Desde la terraza de cal tan blanca como lana contemplé de nuevo el mar y las nubes; nubes viajeras estampadas sobre un cielo pintado de azul, recogidas como si tuviesen frío. Y ese cielo tan puro que miraba era de un azul tan etéreo que se me antojó algún cuadro del Romanticismo; que me hizo evocar aquel bellísimo óleo que guardaba, desde hacía tiempo, en mi memoria: “El caminante sobre el mar de nubes” (1818), de Caspar David Friedrich. Cerré los ojos y simplemente me dejé llevar por su viajero…

Miré hacia abajo inclinándome un poco sobre la baranda. La pendiente era sobrecogedora a la misma vez que hermosa: con rocas costaneras que sobresalían como puntas escarpadas; inclinadas unas y otras, esculpidas trazando infinitas formas.
De pronto el tintineo de unos platillos me sobresaltó sacándome con brusquedad de mis pensamientos. Era Karima, la cual servía té caliente con hierbabuena junto con pastelitos de pistacho. Era una tarde perfecta, pensé para mis adentros; no podía ser mejor. Al momento, alguien hizo sonar la campanilla de afuera. Me coloqué las babuchas y entré en la casa sintiendo su vaporoso aliento. Abrí con premura la pesada puerta y mi cara se iluminó entera; mucho más que la luz que había dorado mi rostro minutos antes bajo el atardecer de Tánger.

España, junio 2009
Una brisa fresca liaba las cortinas corridas del salón. Los ventanales permanecían abiertos a la luz de la tarde, de par en par; pues ese día el calor había sido sofocante. Olivia, tendida en el sofá, repasaba unas notas de trabajo mientras sorbía las últimas gotas de un té helado, más bien ya derretido dentro del vaso. Oía las vocecillas de los niños de la casa de enfrente; parecían jugar y sus risas llegaban con un suave eco. Las cortinas se mecían una vez hacia adelante y otra, hacia atrás; distraídas se enredaban creando diversas formas, como si quisieran rehuir asustadas por el viento. Un folio apareció, sin previo aviso, sobre el suelo entarimado; parecía que había sido arrastrado hacia dentro por la corriente. Planeó hasta chocar con las sandalias esparcidas sobre la madera. Olivia se agachó presurosa para cogerlo. Era un expresivo dibujo del mar; un sol amarillo y unas nubes algodonadas; luego, olas azules que arrastraban caracolas marinas y un caballito de mar que destacaba sobre el papel.

7:30
El despertador sonaba con insistencia sobre la mesita. Olivia abrió los ojos. La noche había resultado liviana aunque la previsión había sido de temperaturas nocturnas altas. Se acurrucó entre las sábanas haciendo crujir los muelles agarrotados de la cama. Tenía pereza por levantarse. Sin embargo, el despertador volvió a sonar.

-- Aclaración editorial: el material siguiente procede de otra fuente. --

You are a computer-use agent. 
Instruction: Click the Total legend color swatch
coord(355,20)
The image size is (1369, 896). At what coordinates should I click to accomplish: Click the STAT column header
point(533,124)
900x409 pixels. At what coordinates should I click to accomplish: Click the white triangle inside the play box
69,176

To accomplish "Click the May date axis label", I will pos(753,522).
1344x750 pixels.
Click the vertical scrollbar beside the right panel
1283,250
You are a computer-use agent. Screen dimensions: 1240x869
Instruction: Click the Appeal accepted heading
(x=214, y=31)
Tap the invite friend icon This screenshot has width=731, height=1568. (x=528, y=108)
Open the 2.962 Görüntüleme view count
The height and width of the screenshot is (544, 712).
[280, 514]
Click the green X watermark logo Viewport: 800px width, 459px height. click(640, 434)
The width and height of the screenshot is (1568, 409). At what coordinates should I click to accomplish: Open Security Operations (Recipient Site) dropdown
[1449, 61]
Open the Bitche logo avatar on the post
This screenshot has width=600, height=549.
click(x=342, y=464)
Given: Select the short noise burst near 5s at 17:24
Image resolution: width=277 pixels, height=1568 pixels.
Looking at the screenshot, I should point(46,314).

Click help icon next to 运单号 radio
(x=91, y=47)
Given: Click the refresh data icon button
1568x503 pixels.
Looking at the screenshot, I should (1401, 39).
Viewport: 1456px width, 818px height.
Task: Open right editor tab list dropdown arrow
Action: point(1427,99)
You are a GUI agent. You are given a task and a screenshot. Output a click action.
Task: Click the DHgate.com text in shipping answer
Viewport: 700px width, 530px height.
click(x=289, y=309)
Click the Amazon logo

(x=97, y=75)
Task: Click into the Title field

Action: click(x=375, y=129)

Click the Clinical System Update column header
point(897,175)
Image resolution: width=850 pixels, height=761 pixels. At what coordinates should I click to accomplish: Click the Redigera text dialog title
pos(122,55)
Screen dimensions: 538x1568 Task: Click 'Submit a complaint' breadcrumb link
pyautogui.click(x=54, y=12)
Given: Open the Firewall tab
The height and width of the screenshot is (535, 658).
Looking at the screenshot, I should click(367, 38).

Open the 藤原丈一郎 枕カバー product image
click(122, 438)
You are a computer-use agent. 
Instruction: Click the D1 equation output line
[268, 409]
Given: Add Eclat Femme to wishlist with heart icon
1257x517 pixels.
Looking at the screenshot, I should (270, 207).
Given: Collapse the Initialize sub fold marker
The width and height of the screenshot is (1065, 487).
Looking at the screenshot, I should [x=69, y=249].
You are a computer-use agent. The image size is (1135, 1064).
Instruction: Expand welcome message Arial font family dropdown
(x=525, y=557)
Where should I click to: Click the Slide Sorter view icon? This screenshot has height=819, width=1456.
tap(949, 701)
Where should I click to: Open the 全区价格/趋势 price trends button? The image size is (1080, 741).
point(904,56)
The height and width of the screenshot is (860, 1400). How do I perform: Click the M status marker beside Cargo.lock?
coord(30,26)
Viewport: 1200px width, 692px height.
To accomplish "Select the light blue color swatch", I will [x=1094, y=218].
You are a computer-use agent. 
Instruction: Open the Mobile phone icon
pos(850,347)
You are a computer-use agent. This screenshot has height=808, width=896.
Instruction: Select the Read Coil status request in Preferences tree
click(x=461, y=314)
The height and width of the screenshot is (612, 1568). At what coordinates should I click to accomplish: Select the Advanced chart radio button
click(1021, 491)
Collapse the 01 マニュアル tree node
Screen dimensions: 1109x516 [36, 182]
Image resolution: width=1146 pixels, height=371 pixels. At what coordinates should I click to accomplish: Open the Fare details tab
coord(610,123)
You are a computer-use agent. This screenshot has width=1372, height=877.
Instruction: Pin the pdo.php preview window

Un café bien cargado sería ideal, pensó mientras se dirigía a darse una ducha. De repente, desde la parte opuesta de la casa, la radio comenzó a silbar como enloquecida y Olivia, deshaciendo sus pasos, cambió de dirección con tan solo un movimiento. Tras breves segundos, estaba metida en la cocina cacharreando y sintiendo el sopor caliente propio de la temporada. Abrió aún más los ventanales y percibió el soplo ligero del aire fresco procedente del jardín. Esperó unos segundos, estática; como queriendo atrapar ese momento. Se giró distraída; quizás, imbuida por el olor del jazmín que crecía sin prisas. Entonces, mientras oía el runrún de las noticias de las 8:10, buscó en la alacena aquel café que había comprado para moler. Y fue el insistente rugido del molinillo, lo que despertó a Olivia totalmente de su letargo; y consideró que hoy todo sería como de costumbre. La misma rutina de siempre y el mismo trabajo; por supuesto nada diferente. La misma gente, los compañeros antiguos y los que habían venido de nuevas. La misma vida bajo nubes viajeras que Olivia veía pasar desde la pequeña ventana de la oficina.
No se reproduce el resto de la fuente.